There have been a few instances where clients have picked up the phone to me at very short notice and asked for my help.
One was an NHS client, who called me to help her understand the true delivery status of a program that was in flight. I had a week to work on it with her, determine the nature of the issues and write a paper for her upcoming board. This was well received, and it led to our engagement in a high priority and political program of work, lasting well over a year.
This same client later asked for help on a separate project of work under similar challenging circumstances and tight timings. I took the call during my half-term break and went straight into it on my first day back. I had to take over the work from the previous consultancy and find a way to use the existing work to help us build a program that would achieve the desired results.
In both cases, the client had lost confidence in what was happening day to day before getting in touch. They knew from working with us in the past – and the way we focus on clear communications and building relationships – that we could help them get back the control they desired. What made the difference was working closely with the client to give them a good reflective picture of what was happening, discuss and debate the issues and to figure out what was required to move forward.

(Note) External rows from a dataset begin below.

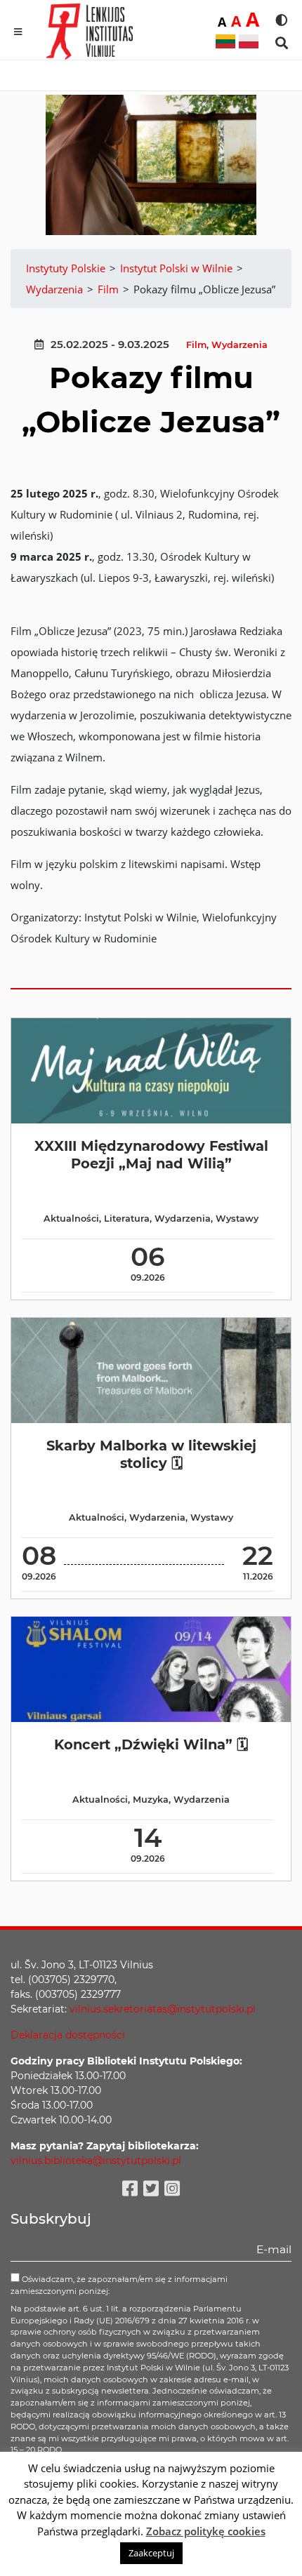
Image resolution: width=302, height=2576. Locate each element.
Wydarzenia (239, 345)
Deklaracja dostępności (68, 2035)
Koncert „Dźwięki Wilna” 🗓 (151, 1744)
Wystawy (237, 1218)
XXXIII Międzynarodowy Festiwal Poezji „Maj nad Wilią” (151, 1154)
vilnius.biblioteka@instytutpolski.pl (96, 2160)
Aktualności (71, 1218)
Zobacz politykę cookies (205, 2531)
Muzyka (151, 1799)
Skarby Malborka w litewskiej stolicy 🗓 (151, 1454)
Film (196, 345)
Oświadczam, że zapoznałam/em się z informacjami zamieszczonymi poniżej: (119, 2285)
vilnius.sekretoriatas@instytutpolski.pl (163, 2009)
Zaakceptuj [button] (151, 2553)
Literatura (127, 1218)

This is the heart of what I do at Berkeley: helping someone think things through, get the control back, and get the trust back. They feel reassured we’re there when the stakes are high and when the going gets tough, bringing a wealth of our experience and working with their management inner circle.
I tend to build long-term relationships with clients, which means I don’t just help them with their short-term goals. My work with many clients can stretch across multiple projects, even clients. We can take a long-term view together and achieve results that last.

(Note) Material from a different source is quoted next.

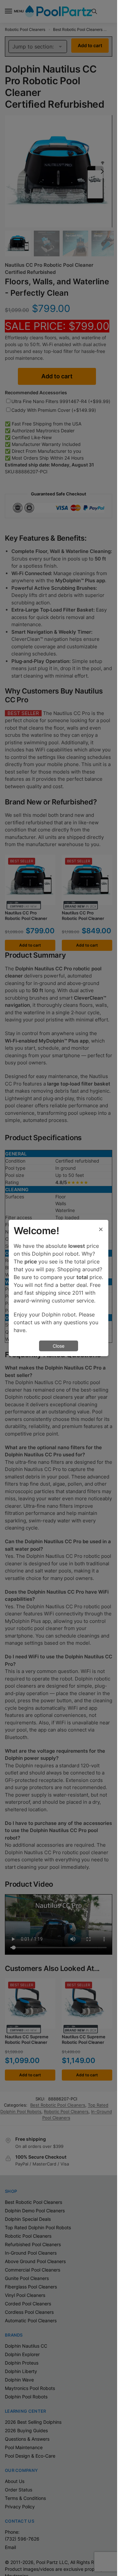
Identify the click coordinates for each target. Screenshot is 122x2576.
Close (58, 1346)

Some projects involve tough circumstances, which can be real milestones in people’s careers. Achieving success for a client means I can often be supporting them in their personal career aspirations too.
There are some individuals with whom I’ve worked for nearly a decade, sometimes across different roles and even different organizations. We don’t just work on the day-to-day. It feels like we’re very much going on a journey together, developing our careers jointly.
As a partner, my primary goal is to make sure Berkeley is successful – but I’m taking a long-term view. I want to make sure I leave Berkeley in the best shape I can for future consultants.
I have some amazing client relationships and I want to help them continue to go on to achieve their aspirations.
I’d really love to live and work overseas at some point and to apply the skills I’ve learnt in a different culture and context. Berkeley’s New York office may beckon in the future!
As a personal goal, I’m also learning to play the guitar again (not classical but full on rock-style). I’m hoping to pass my Grade 5 exam soon, but I’m not going to put a time limit on achieving that!